Lors de son audition, le premier ministre a exposé en
commission, les objectifs et les spécificités de ce projet,
concernant l'insertion des amendements introduits sur la composition du
conseil, le mode de désignation de ses membres, la consécration
de leur neutralité et de leur indépendance et la fixation des
garanties dont ils bénéficient dans l'exercice de leurs
fonctions. A cela s'ajoute l'introduction d'un ensemble de procédures
à prendre impérativement en considération, notamment le
contrôle constitutionnel.
Grâce à ce projet de loi, a-t-il dit, le conseil
deviendra une institution cohérente et pluridisciplinaire à
l'instar des autres conseils constitutionnels dans le monde. 56(*)
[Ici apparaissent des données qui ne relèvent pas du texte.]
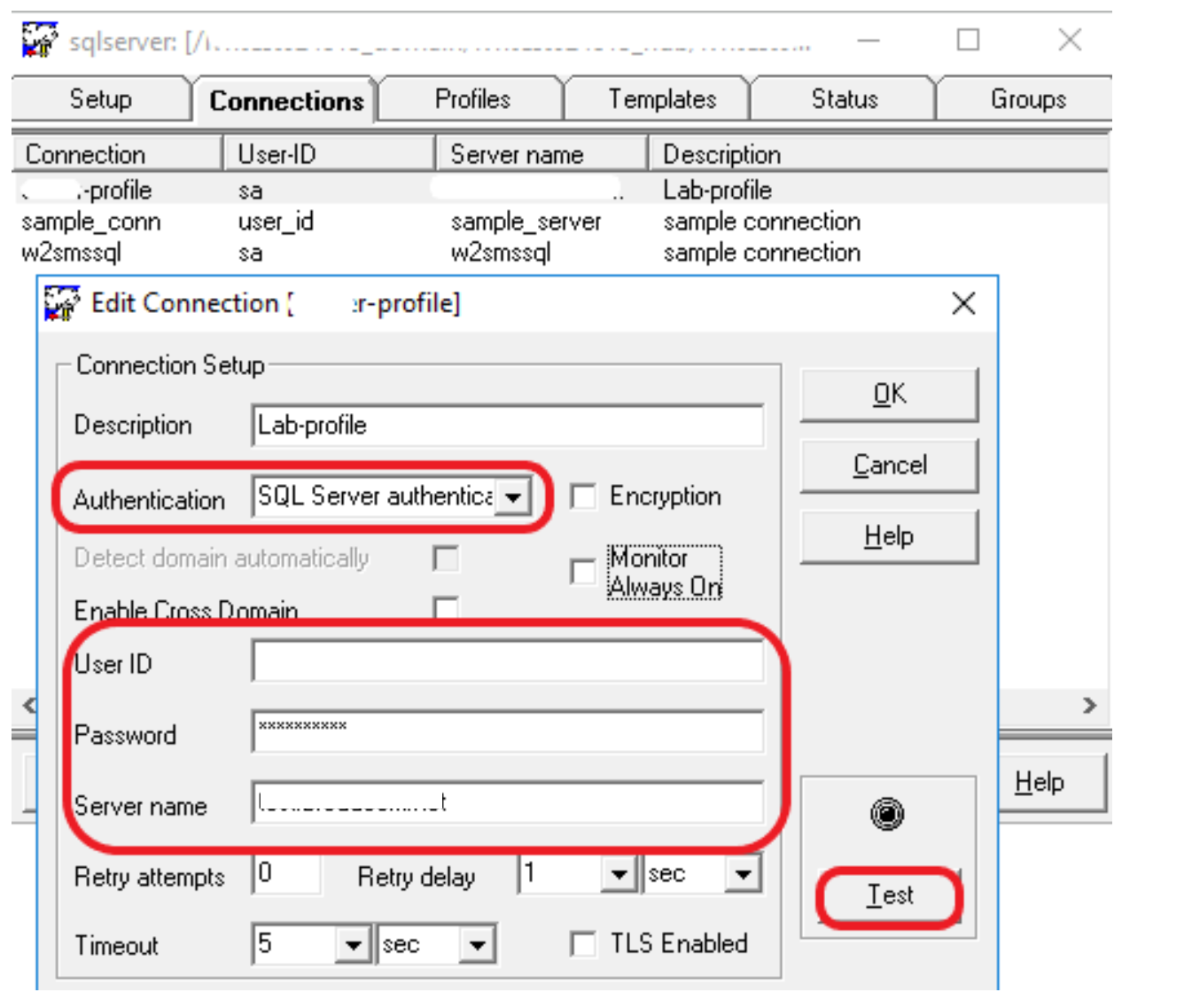The width and height of the screenshot is (1192, 1008).
Task: Switch to the Profiles tab
Action: click(x=472, y=99)
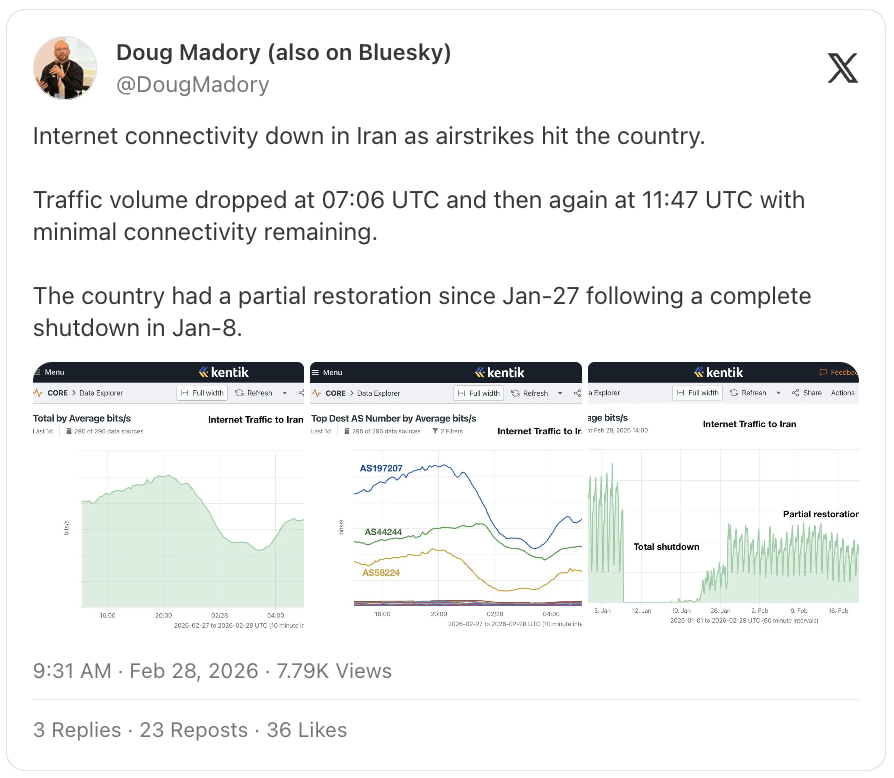The width and height of the screenshot is (894, 778).
Task: Toggle Full width in middle chart
Action: pos(478,393)
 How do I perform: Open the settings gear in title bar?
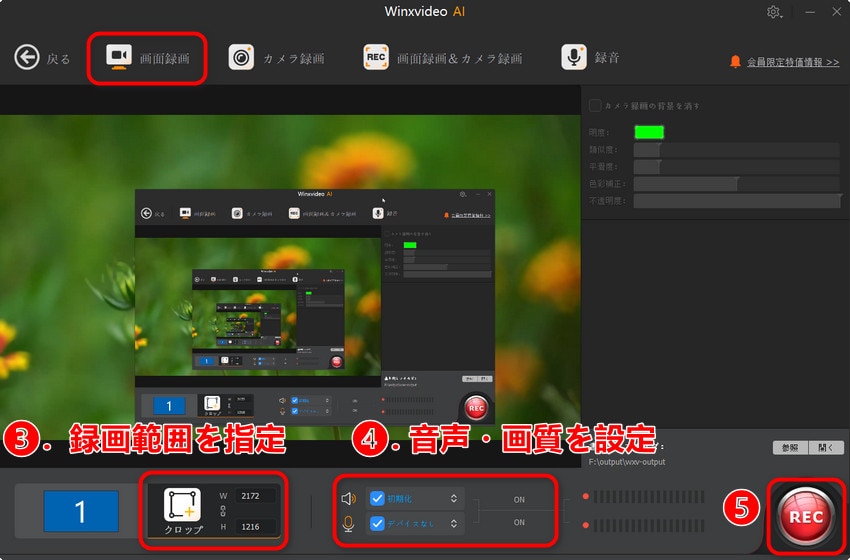coord(773,12)

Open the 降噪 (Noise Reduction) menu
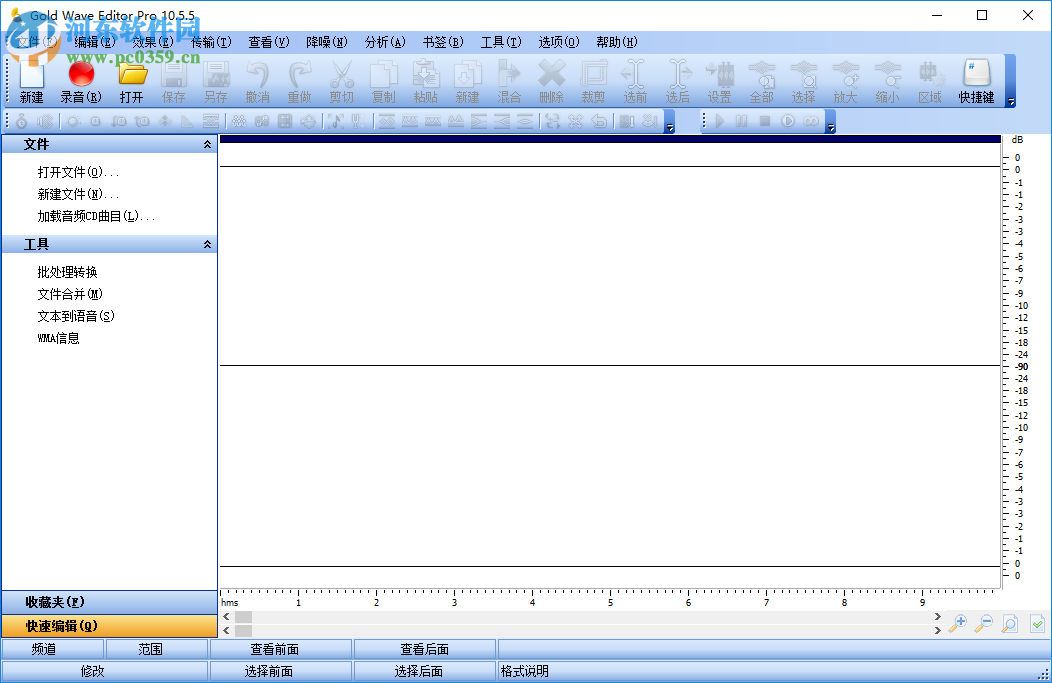[x=325, y=42]
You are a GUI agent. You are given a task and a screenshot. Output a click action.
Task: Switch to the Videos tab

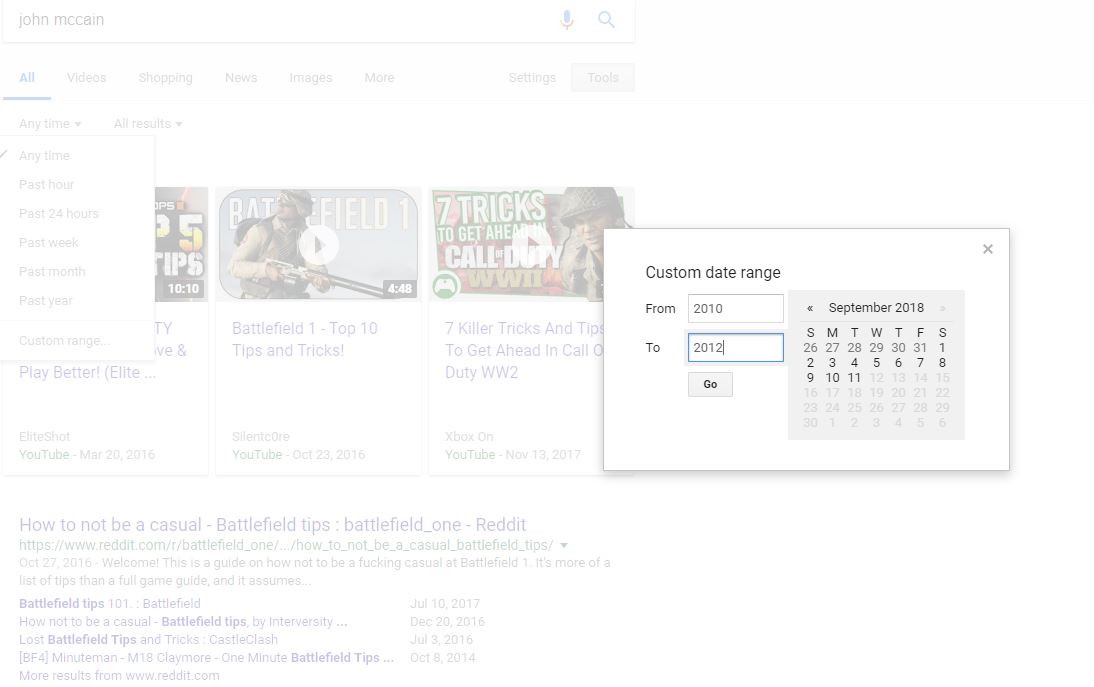[x=86, y=78]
Cette démarche favorise le renforcement de l'Etat de droit
et des institutions, la garantie de la primauté de la Constitution, le
respect du principe de légalité et donc la souveraineté de
la loi. Ce serait un pas important vers la consécration du principe de
sécurité juridique.
Mieux encore, il importe d'instituer un véritable droit
des contribuables à la sécurité juridique, il faudrait
donc constitutionnaliser le principe de sécurité fiscale,
à l'instar du cas espagnol à travers l'article 9-3 du titre
préliminaire de la constitution du 27 décembre 1978. Cet article
dispose que l'un des objets de la constitution est de garantir la
sécurité juridique. 57(*)
Mais pour que la sécurité juridique des
contribuables soit bien une réalité, il faut encore que cette
dernière ne soit plus menacée par les lois fiscales
rétroactives.
Sous-section 2 : Encadrer
strictement la rétroactivité de la norme fiscale
La non rétroactivité est l'une des principales
composantes de la notion de sécurité juridique.
Parallèlement la rétroactivité des lois fiscales
apparaît en être la principale atteinte, du fait que les lois
rétroactives bouleversent les prévisions du contribuable sur
lesquelles il ne peut plus compter.
Il apparaît donc nécessaire d'encadrer strictement
la rétroactivité de la norme fiscale, à commencer par
rendre exceptionnels les cas de rétrospectivité de la loi de
finances en raison de ses inconvénients pour les contribuables,
malgré que cette dernière demeure utile pour conserver à
l'Etat une certaine souplesse face aux fluctuations de la conjoncture
économique.
Par le fait de diminuer la portée de la
rétrospectivité des lois de finances, on ne vise certes pas
à limiter le pouvoir de l'Etat qui pourrait conduire à l'inertie
de son budget. En prévoyant que les lois de finances ne s'appliqueraient
qu'aux exercices commencés après leur entrée en vigueur,
sauf disposition express, le législateur ne perdrait pas ainsi toute
possibilité d'action et la rétrospectivité des lois de
finances ne jouerait que dans des cas exceptionnels.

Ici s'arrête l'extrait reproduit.